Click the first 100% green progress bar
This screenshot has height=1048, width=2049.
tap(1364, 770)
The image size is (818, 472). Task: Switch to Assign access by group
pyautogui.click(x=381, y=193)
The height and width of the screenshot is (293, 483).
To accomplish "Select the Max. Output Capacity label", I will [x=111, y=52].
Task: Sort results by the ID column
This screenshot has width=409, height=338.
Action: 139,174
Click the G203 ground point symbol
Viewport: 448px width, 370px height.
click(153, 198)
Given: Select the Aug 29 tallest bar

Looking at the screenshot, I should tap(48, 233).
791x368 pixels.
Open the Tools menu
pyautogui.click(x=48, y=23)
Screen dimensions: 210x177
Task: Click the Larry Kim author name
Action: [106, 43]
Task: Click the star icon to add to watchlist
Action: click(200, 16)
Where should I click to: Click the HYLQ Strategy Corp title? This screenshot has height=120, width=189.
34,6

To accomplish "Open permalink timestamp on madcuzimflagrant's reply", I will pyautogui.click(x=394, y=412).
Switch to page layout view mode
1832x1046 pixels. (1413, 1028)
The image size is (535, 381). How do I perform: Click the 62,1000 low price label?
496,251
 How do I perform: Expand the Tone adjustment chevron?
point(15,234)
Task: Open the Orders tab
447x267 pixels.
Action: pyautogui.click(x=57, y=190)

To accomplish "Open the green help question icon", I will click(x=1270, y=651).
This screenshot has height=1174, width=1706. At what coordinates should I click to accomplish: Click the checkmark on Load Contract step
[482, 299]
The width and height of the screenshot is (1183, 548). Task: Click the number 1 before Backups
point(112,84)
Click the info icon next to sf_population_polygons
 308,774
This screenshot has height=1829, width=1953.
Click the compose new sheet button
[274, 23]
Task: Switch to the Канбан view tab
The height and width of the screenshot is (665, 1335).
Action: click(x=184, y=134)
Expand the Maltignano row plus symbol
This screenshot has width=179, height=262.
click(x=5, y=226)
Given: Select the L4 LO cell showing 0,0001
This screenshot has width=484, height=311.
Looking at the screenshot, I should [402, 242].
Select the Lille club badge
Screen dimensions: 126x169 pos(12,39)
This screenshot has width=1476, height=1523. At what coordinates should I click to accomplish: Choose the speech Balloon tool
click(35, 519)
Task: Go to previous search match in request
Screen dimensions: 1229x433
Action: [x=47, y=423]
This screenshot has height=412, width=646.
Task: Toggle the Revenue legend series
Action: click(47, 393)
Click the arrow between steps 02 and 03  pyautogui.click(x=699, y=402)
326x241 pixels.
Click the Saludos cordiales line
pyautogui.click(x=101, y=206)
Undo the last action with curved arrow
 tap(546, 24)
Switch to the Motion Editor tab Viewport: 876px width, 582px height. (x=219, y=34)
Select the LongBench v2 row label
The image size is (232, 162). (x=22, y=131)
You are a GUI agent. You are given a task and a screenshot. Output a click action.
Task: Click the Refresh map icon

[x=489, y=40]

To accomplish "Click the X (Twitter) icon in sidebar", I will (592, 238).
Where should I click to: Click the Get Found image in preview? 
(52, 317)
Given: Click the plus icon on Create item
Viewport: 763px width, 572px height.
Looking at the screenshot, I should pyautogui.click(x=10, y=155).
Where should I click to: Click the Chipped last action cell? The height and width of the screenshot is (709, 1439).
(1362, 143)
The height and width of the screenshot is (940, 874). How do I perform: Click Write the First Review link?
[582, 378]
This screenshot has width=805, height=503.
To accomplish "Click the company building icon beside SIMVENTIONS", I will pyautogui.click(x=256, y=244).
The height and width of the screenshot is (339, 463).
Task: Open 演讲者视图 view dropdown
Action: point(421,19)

To do —
Please reproduce everything from "326x241 pixels." down to the end of the material, changing "Saludos cordiales" to "Best regards" and keeping all else as it is.

Output below —
326x241 pixels.
Click the Best regards line
pyautogui.click(x=101, y=206)
Undo the last action with curved arrow
 tap(546, 24)
Switch to the Motion Editor tab Viewport: 876px width, 582px height. (x=219, y=34)
Select the LongBench v2 row label
The image size is (232, 162). (x=22, y=131)
You are a GUI agent. You are given a task and a screenshot. Output a click action.
Task: Click the Refresh map icon

[x=489, y=40]

To accomplish "Click the X (Twitter) icon in sidebar", I will (592, 238).
Where should I click to: Click the Get Found image in preview? 
(52, 317)
Given: Click the plus icon on Create item
Viewport: 763px width, 572px height.
Looking at the screenshot, I should pyautogui.click(x=10, y=155).
Where should I click to: Click the Chipped last action cell? The height and width of the screenshot is (709, 1439).
(1362, 143)
The height and width of the screenshot is (940, 874). How do I perform: Click Write the First Review link?
[582, 378]
This screenshot has width=805, height=503.
To accomplish "Click the company building icon beside SIMVENTIONS", I will pyautogui.click(x=256, y=244).
The height and width of the screenshot is (339, 463).
Task: Open 演讲者视图 view dropdown
Action: point(421,19)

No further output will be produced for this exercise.